EXERCISE OBJECTIVE :: Here are the records. Write out exactly the lines between the one holding "Open the three-dot menu for Silver_03_2024" and the one holding "1502x812 pixels.", inclusive.

·····

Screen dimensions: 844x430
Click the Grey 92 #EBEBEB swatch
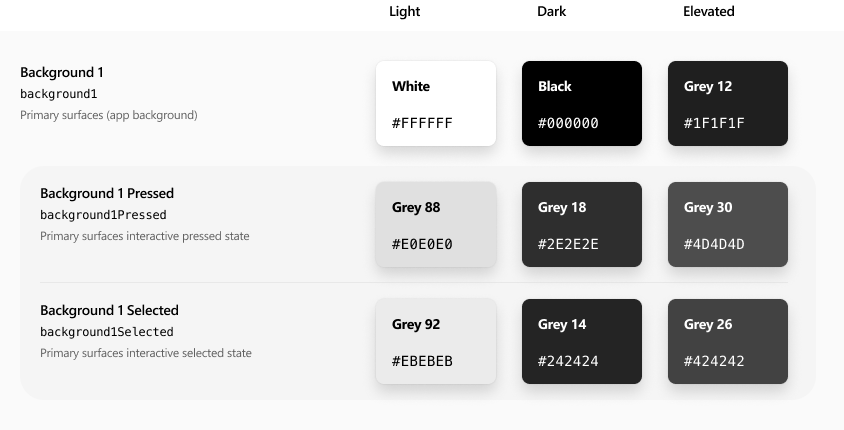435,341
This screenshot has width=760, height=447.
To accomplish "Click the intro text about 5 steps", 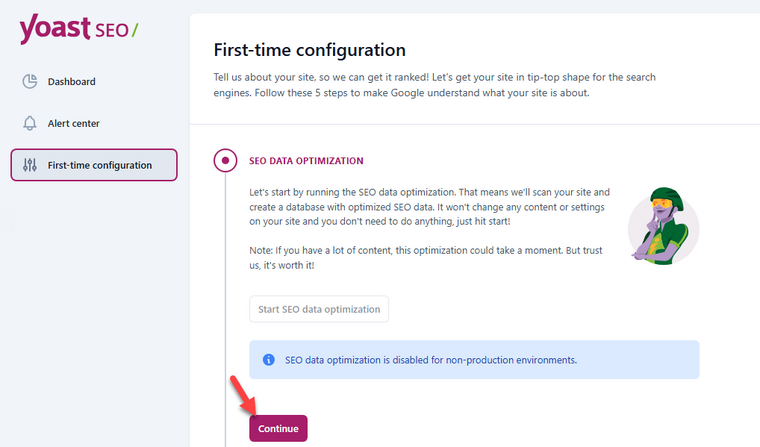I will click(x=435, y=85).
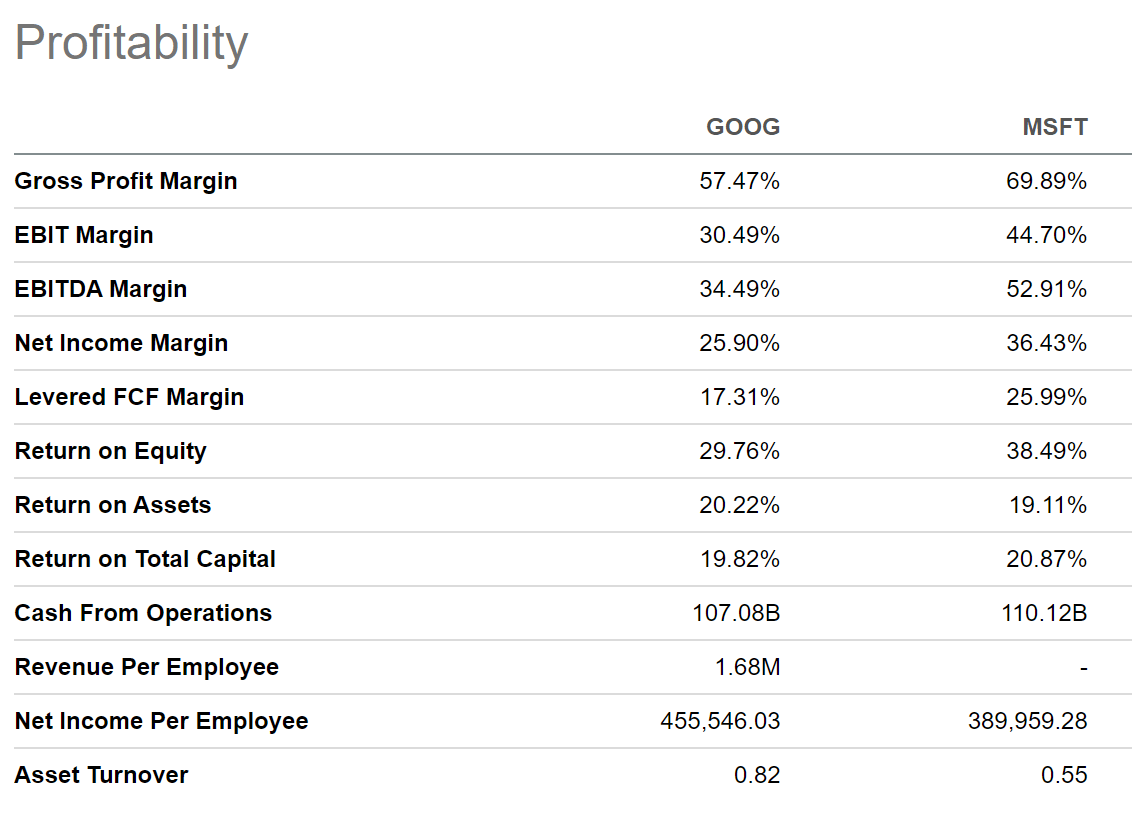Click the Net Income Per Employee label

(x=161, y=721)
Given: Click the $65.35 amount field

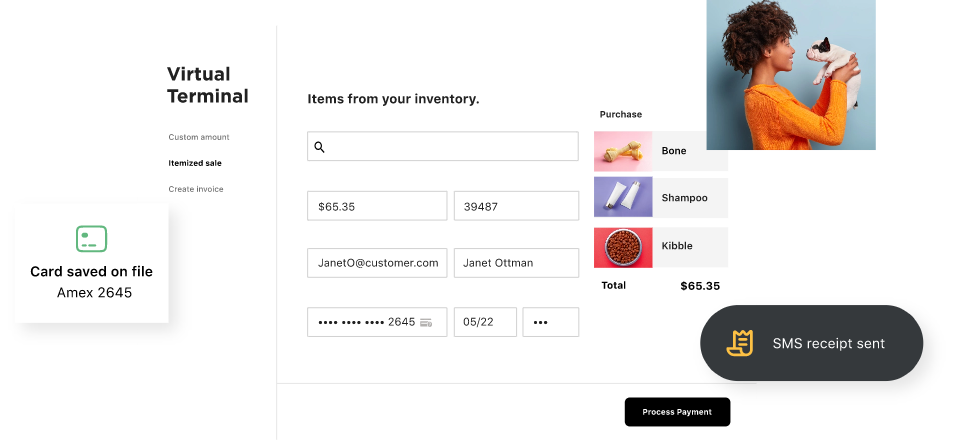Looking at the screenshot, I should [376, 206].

·····

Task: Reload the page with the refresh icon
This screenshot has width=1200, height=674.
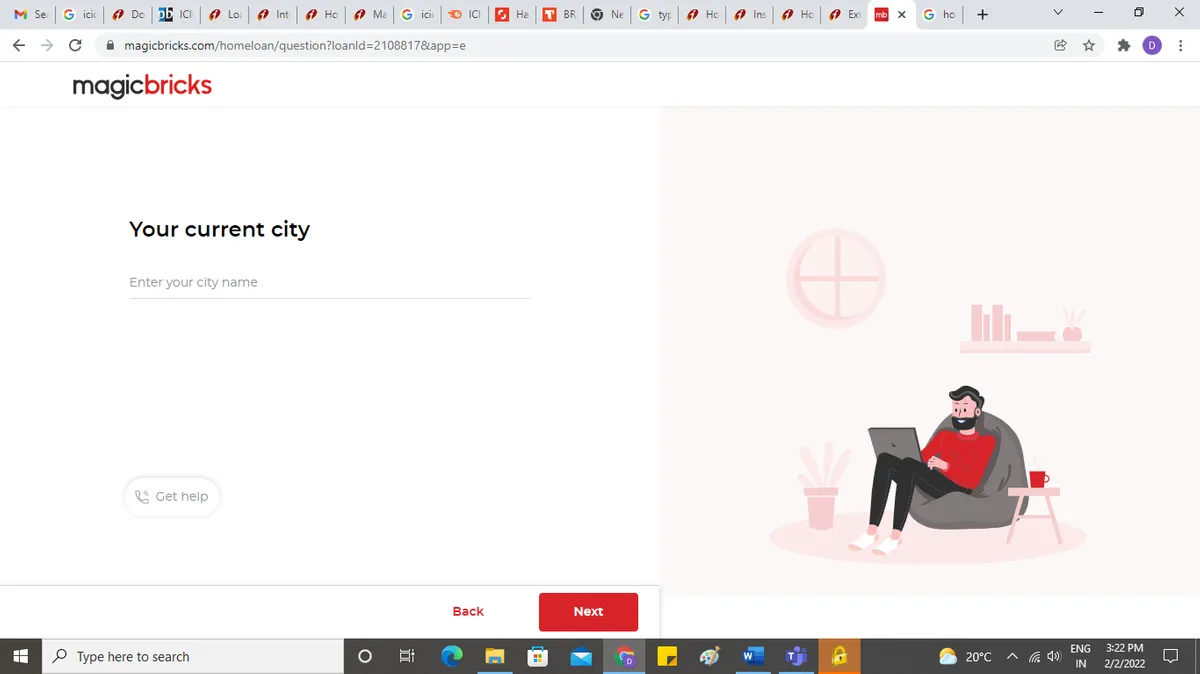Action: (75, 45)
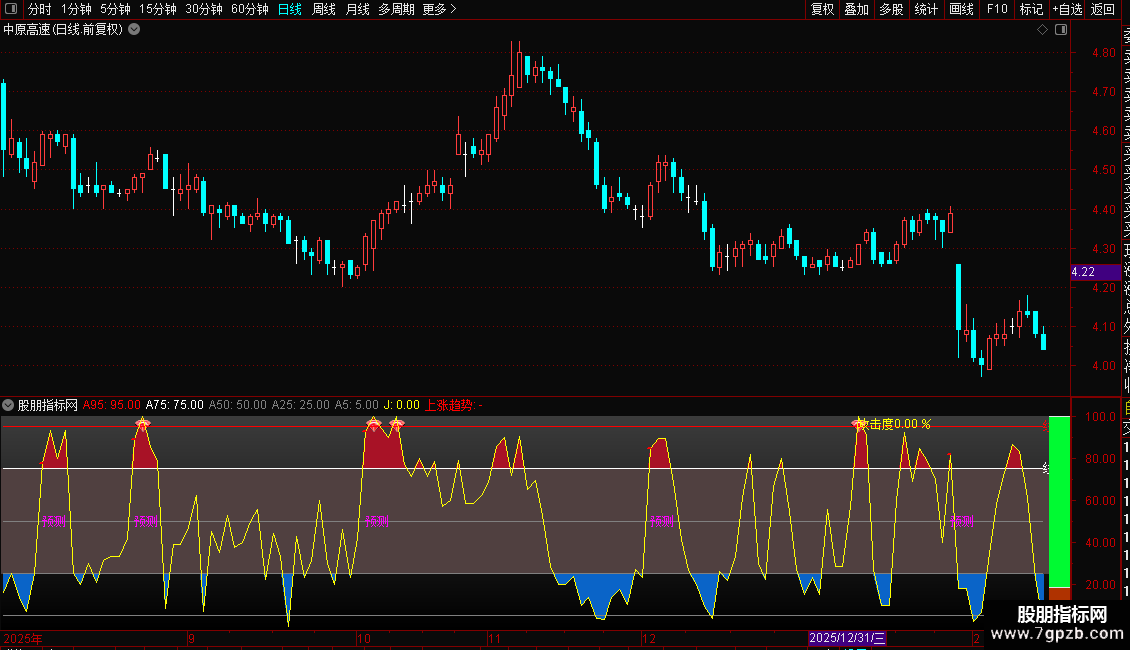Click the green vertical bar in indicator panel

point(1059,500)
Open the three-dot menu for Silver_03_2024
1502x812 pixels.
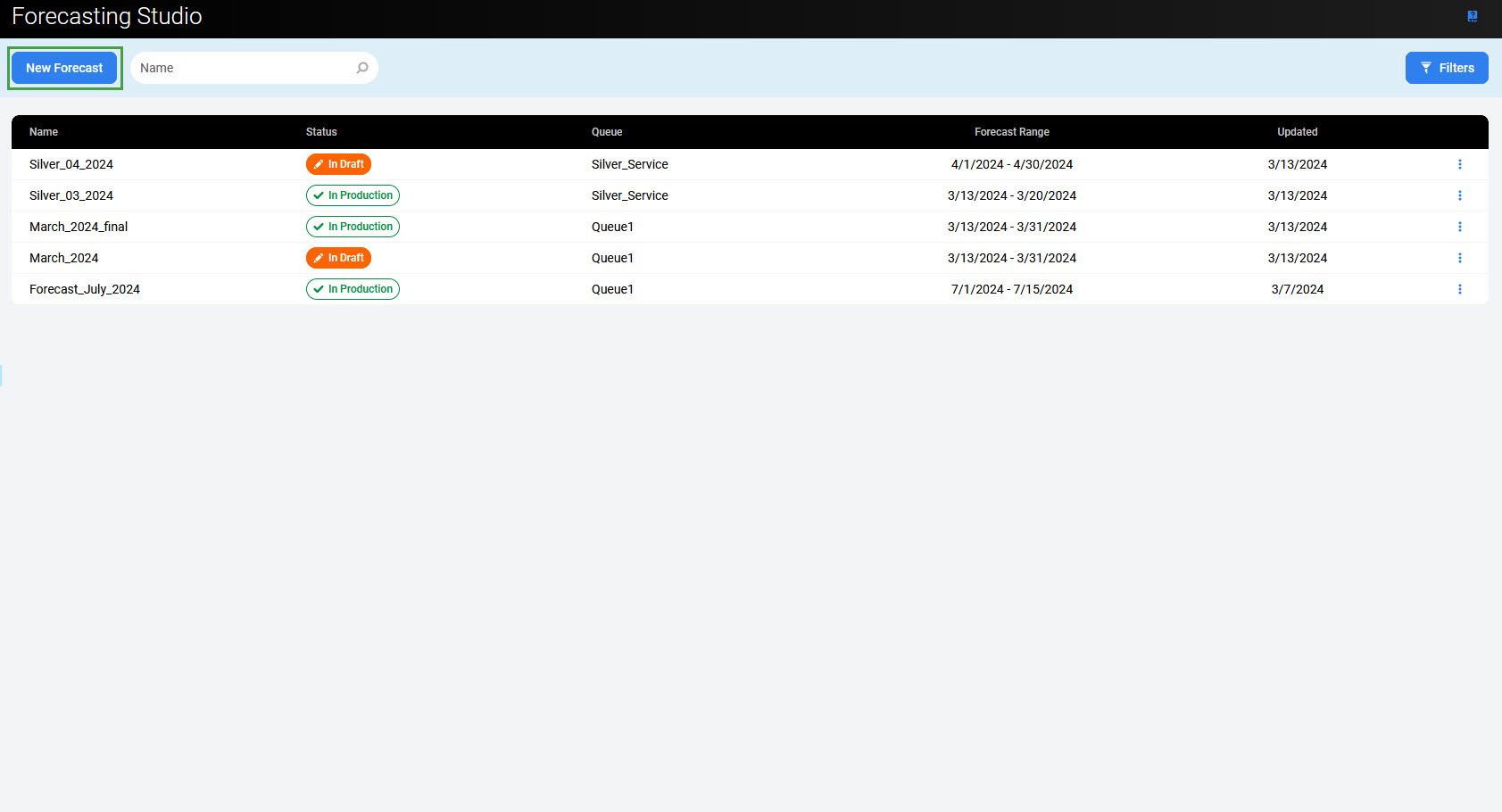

·····

ANSWER SECTION ::
Open the three-dot menu for Silver_03_2024
1502x812 pixels.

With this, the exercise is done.